Earlier this week Alaska Dispatch News announced it is ditching Facebook-based comments in favor of a new comment moderation platform, Civil Comments. It is now the third media outlet to do so, joining alternative newsweekly Willamette Week and Register Guard, both Oregon newspapers.
Alaska Dispatch News made the move after receiving nearly 900 reader comments with the common theme that comments are a problem. With hundreds of comments being posted to the ADN.com site per day, the paper didn’t have enough staff to sufficiently monitor them.
“It’s a fresh approach to story commenting, using reviews by other commenters to help moderate submissions. The goal: interesting and civil debate and conversation, no spam and, we hope, a better experience for all readers,” said executive editor David Hulen in the announcement.
“We’re keeping our comments. At their best, they add information and other points of view, and they can inform our own reporting. We value that and want to keep it,” Hulen added. “We’re not looking to stifle or skew debate. We do want to improve the quality of the comment space, and we think Civil Comments can help us do that.
Based in Portland, Civil Comments is a startup that uses technology to moderate comments using peer review. Here’s how their product works. A reader creates an account using their Facebook or Twitter login or an email address, and creates a user name.

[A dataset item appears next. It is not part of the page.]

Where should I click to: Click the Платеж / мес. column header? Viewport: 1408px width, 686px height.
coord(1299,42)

When the reader goes to post a comment, they’ll be asked to rate three other people’s comments for quality and civility, and then rate their own comment.
Once the reader’s comment is submitted, it will be rated by other commenters and Civil Comments’ algorithms analyze the comments and decide which to publish. Abusive or harassing posts will not make the cut.

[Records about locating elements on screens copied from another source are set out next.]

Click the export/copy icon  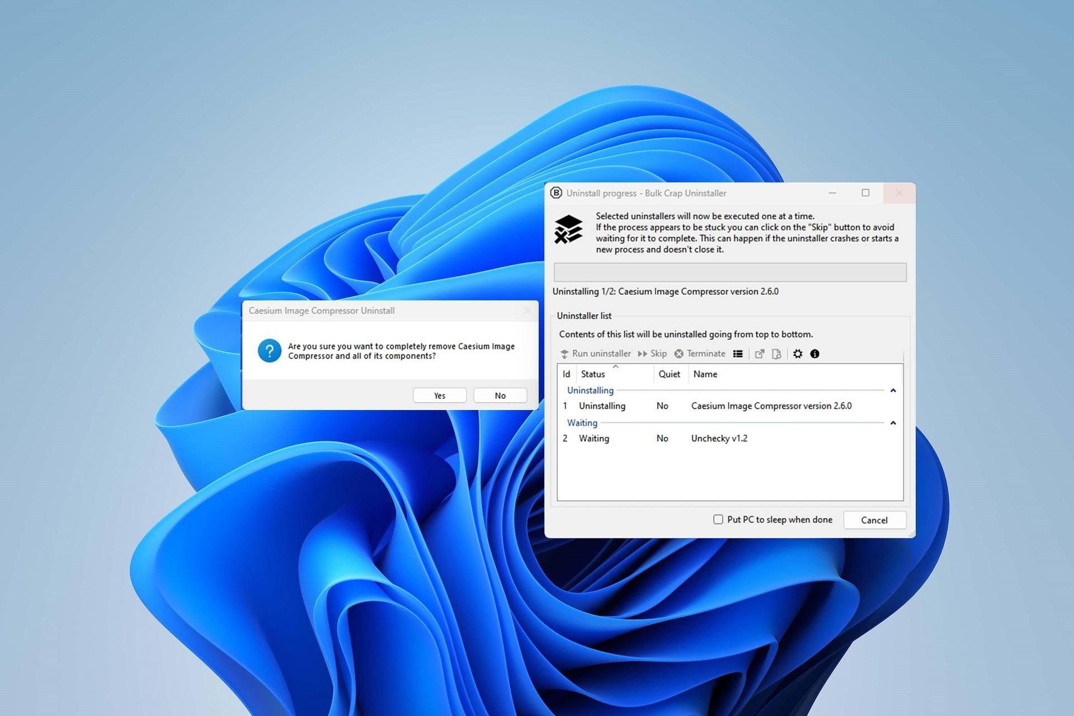761,353
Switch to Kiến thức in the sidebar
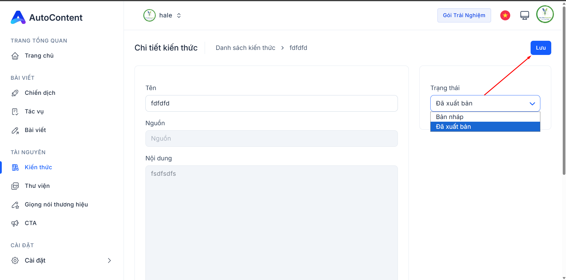The height and width of the screenshot is (280, 566). click(38, 167)
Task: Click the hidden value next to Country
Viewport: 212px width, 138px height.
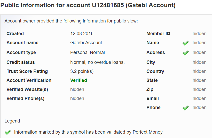Action: click(200, 71)
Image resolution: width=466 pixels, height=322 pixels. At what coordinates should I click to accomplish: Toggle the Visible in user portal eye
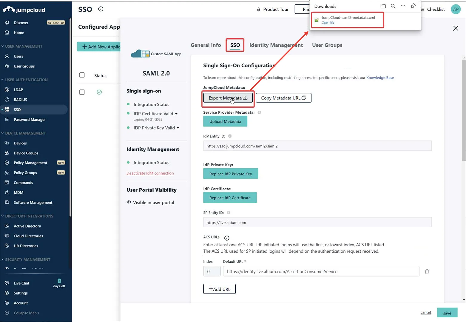tap(129, 202)
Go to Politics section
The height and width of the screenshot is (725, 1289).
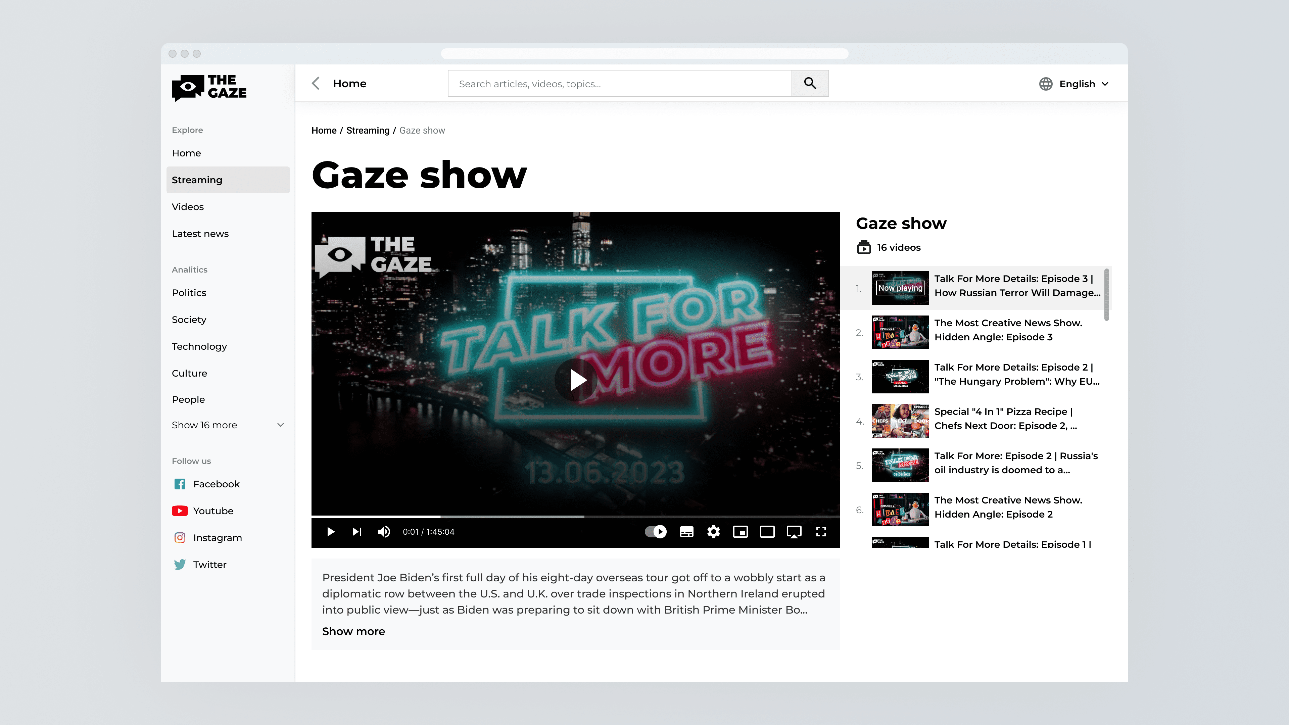[x=189, y=292]
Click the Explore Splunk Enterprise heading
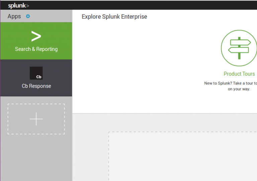The height and width of the screenshot is (181, 257). coord(114,17)
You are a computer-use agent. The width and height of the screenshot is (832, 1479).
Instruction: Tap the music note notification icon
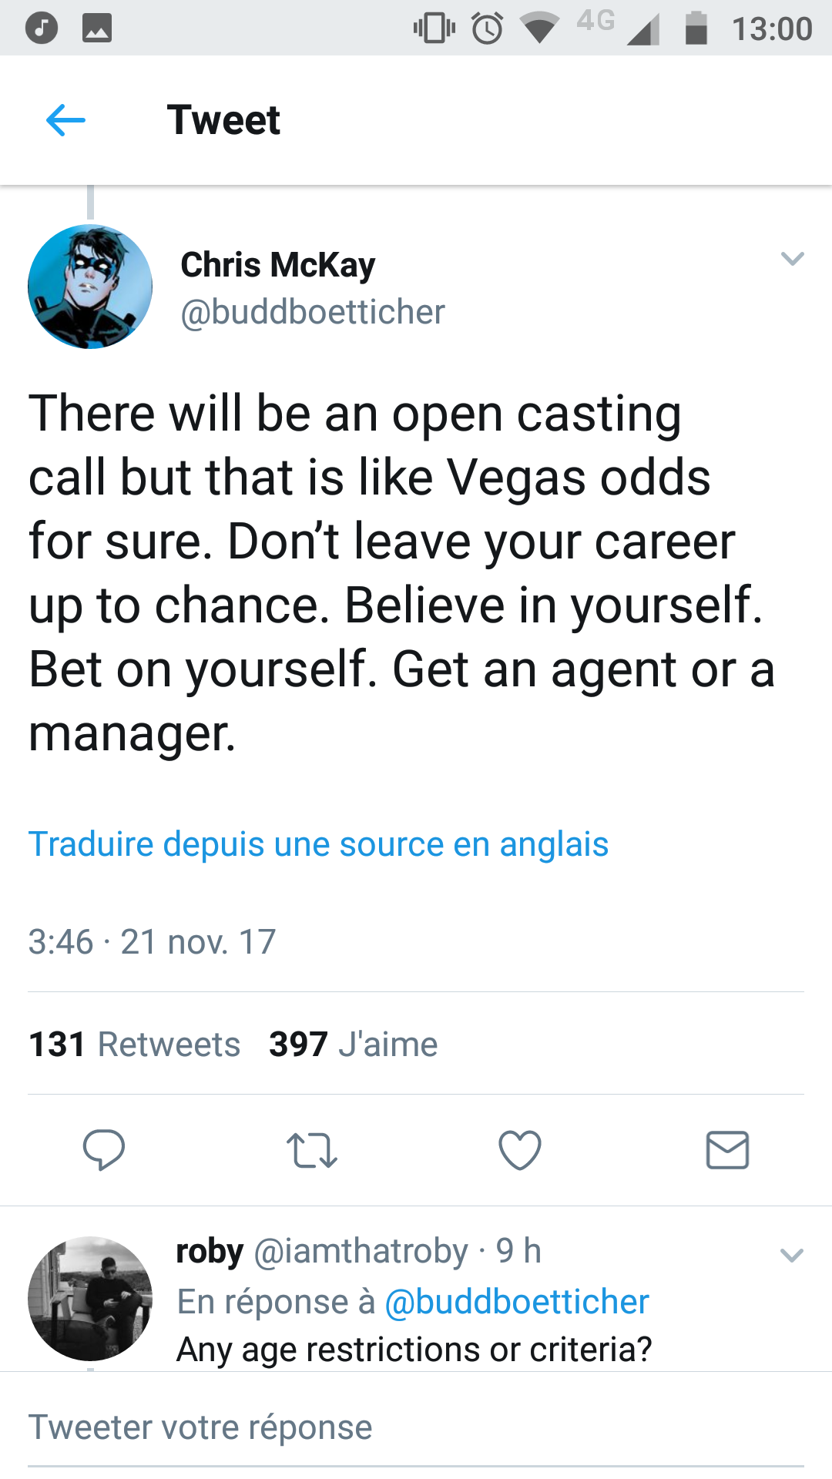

Alaska Dispatch News plans to leave previous comments on older posts in place and begin using Civil Comments on new content starting with articles published March 23. Comments (432 of them!) on the announcement were varied, but they were civil.
Insider Take:
This is a refreshing approach to commenting, and we applaud Civil Comments for developing such a system and the media outlets who’ve chosen to give it a whirl. Comments have become increasingly negative, even downright evil at times, causing media outlets like The Verge, the Chicago Sun-Times and Popular Science to turn them comments altogether.

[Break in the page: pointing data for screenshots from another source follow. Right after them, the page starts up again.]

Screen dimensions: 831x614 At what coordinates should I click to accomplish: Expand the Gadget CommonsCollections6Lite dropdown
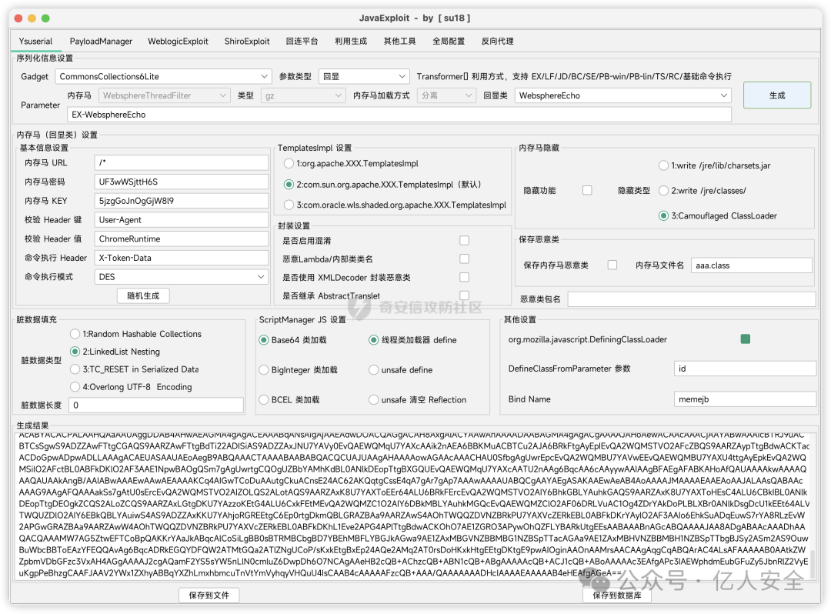tap(163, 76)
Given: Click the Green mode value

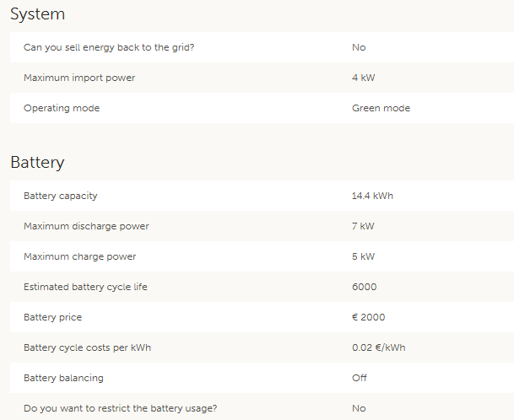Looking at the screenshot, I should pos(381,108).
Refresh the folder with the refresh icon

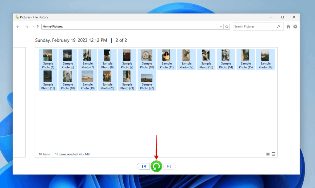tap(227, 26)

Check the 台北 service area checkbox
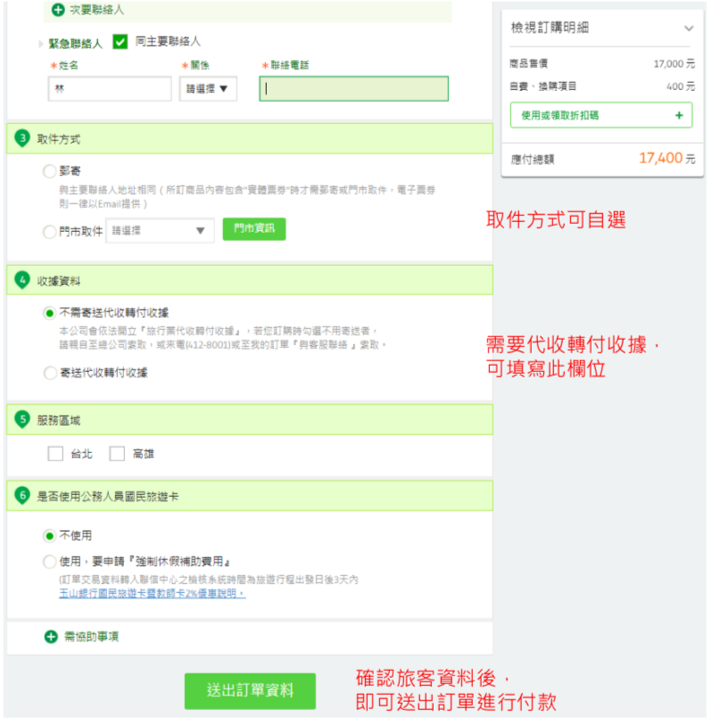click(x=55, y=454)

There must be a happy medium to meet the needs of publishers who can’t afford to manually moderate every comment and the needs of readers who wish to be a part of the conversation. Civil Comments provides an alternative to allow discussions of news stories and editorials to continue without an undue burden on publishers.
Of course, the trolls will still find a way to ruin online discourse for the rest of us, but Civil Comments offers an appealing option. We’ll be watching to see how these three news outlets fare with the new platform and to see if other, larger media outlets will adopt it too.